Dr. Fauci: There's 'a bit of confusion' about when everyone will get vaccinated — here's the timeline you need to know

Director of the National Institute of Allergy and Infectious Diseases Anthony Fauci speaks during the daily briefing in the Brady Briefing Room of the White House in Washington, on January 21, 2021.
Mandel Ngan | AFP | Getty Images

The question many healthy, non-essential-worker adults have is, when will they will be able to get the Covid vaccine?

"There is a bit of confusion" about the timeline, White House Chief Medical Advisor Dr. Anthony Fauci said during an interview with "Pod Save America" Feb. 18. But there are three different "goalposts" to consider, he said.

Here's what you need to know about the current timeline, from eligibility to supply to getting an appointment.

Healthy young people will be eligible to get vaccinated in May or June

Given the limited supply of Covid vaccines, the Advisory Committee on Immunization Practices (ACIP) recommends that the Centers for Disease Control prioritizes vaccinating high-risk groups first. That includes: healthcare providers, residents of nursing homes, elderly people, essential workers and people with underlying health conditions that put them at an increased risk of severe illness from Covid. (To check your eligibility status, you can use NBC News' plan your vaccine tool.)

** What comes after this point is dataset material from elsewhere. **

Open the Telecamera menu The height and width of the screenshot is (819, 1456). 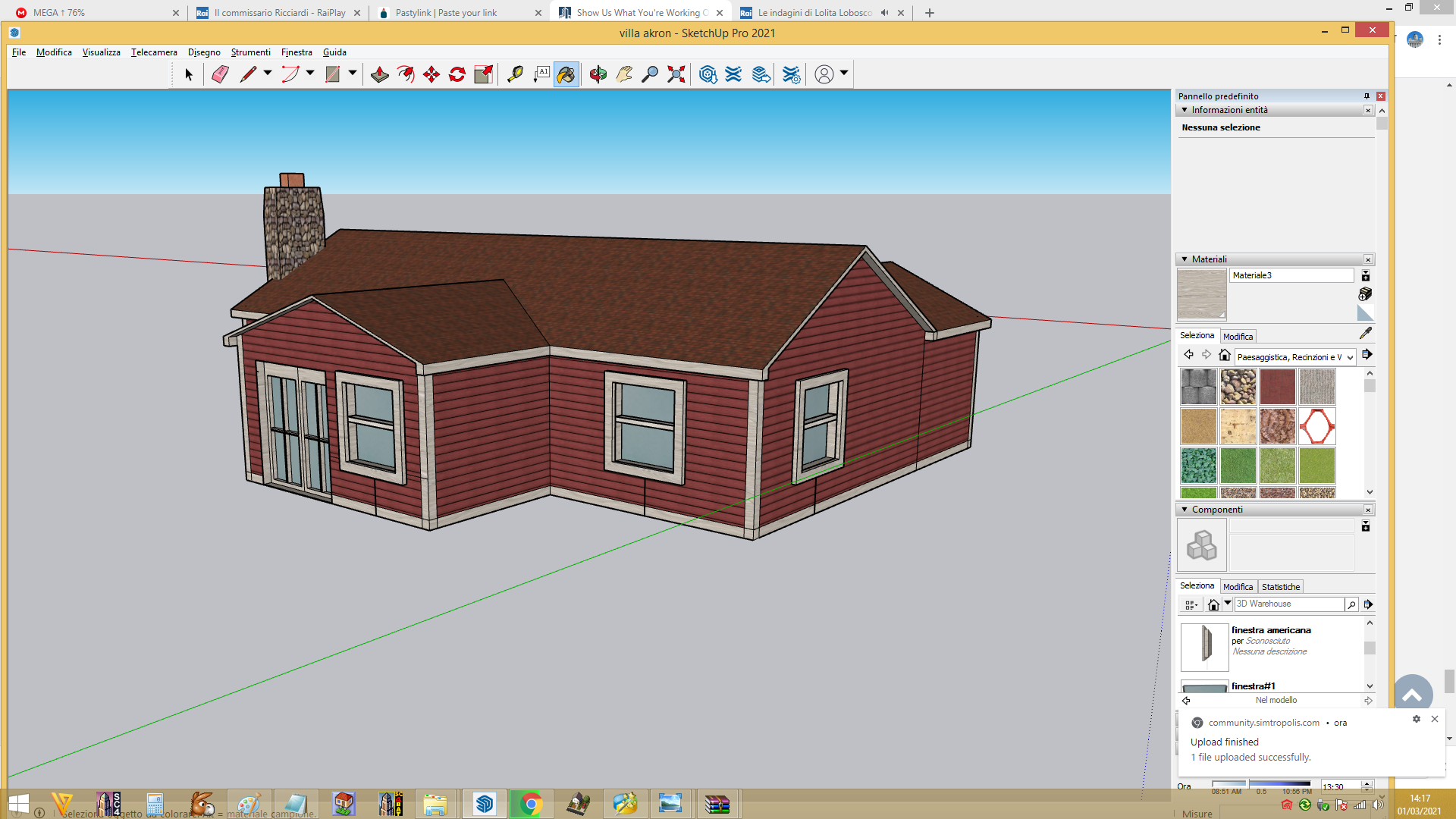coord(154,52)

As vaccine supply increases, the ACIP will expand its recommendations.

It will take until May or early June to get through the priority groups, Fauci told "Pod Save America" co-host Jon Favreau.

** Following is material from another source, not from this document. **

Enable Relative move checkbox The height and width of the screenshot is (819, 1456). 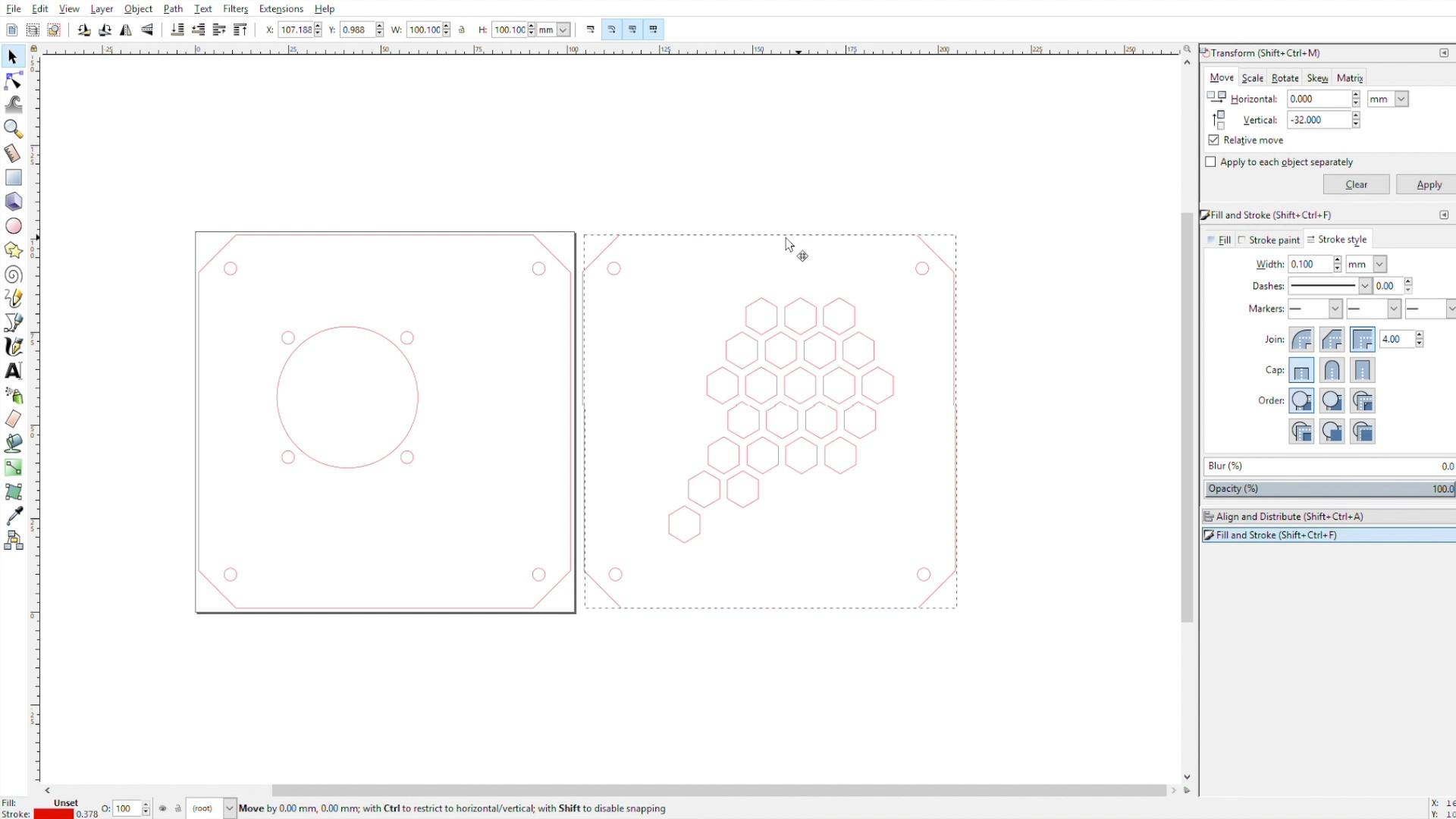click(x=1213, y=140)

Only when that's complete can "anybody and everybody" get in line for a vaccine, Fauci said.

Originally, Fauci estimated that April would be "open season" for vaccines, meaning healthy young people can walk into a pharmacy and get vaccinated. But that has since been pushed back, because "we didn't have as much vaccine as we would have liked to have," he said.

There should be enough vaccine for all Americans by the end of May

Eligibility is one thing, and having enough vaccine is another.

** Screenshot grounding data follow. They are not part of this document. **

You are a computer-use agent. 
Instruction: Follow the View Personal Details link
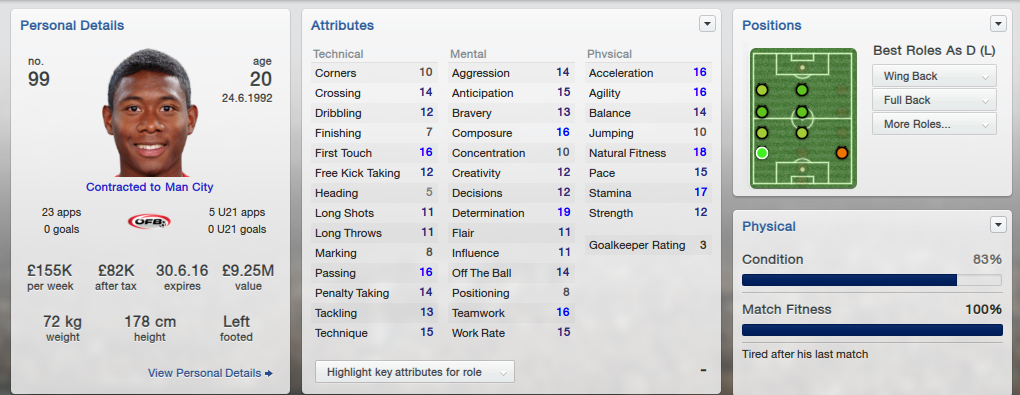[210, 373]
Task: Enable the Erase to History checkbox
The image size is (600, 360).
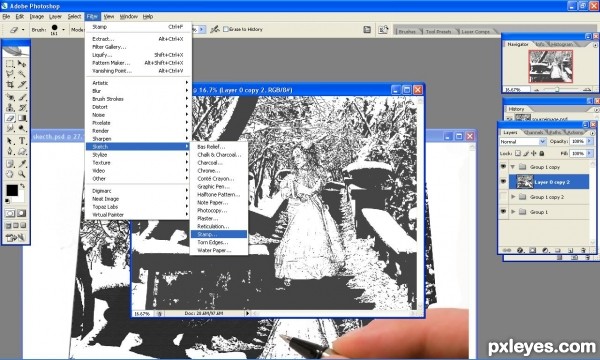Action: tap(226, 29)
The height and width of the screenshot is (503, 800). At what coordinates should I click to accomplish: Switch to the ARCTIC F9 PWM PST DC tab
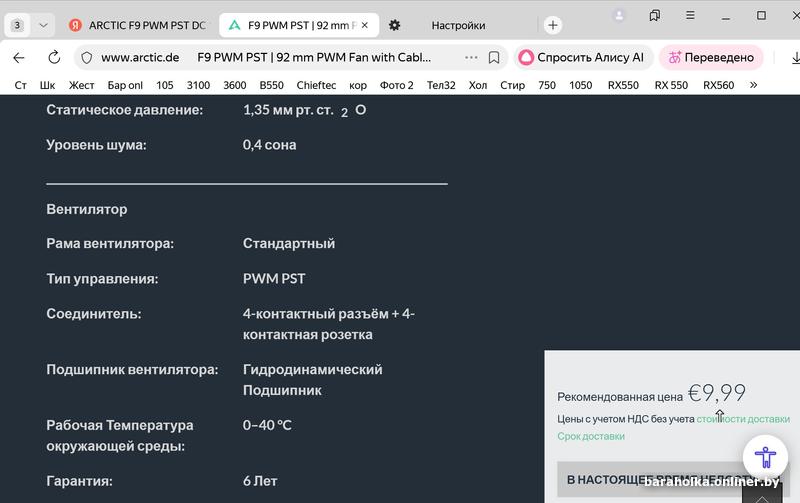click(x=140, y=25)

President Joe Biden said there will be enough vaccine supply to vaccinate the entire country by the end of May, two months sooner than earlier projections, during a White House briefing March 2.

Biden previously said that by July there would be enough doses of vaccine to inoculate 300 million people. Increases in production and manufacturing allowed him to move that goalpost. "When we came into office, the prior administration had contracted for not nearly enough vaccine to cover adults in America. We rectified that," he said.

By the end of May, the U.S. is projected to have 400 million doses, Biden said. By July, the country will "likely have all 600 million doses that we contracted for to vaccinate 300 million people," Fauci said.

That means that by the end of July, there will be enough doses of vaccine available to inoculate every American, Biden said.

Appointments will go through 'the end of the summer'

"There's a difference between [vaccines being] available and when are you going to get them into the arms of everybody," Fauci said.

And it could take several months until everyone has an appointment to have the vaccine administered, according to Fauci.

So while the country is expected to have enough doses by July, it will most likely take "till the end of the summer" to actually get vaccines into people's arms, he said.

This story has been updated to include new information from Biden about vaccine supply.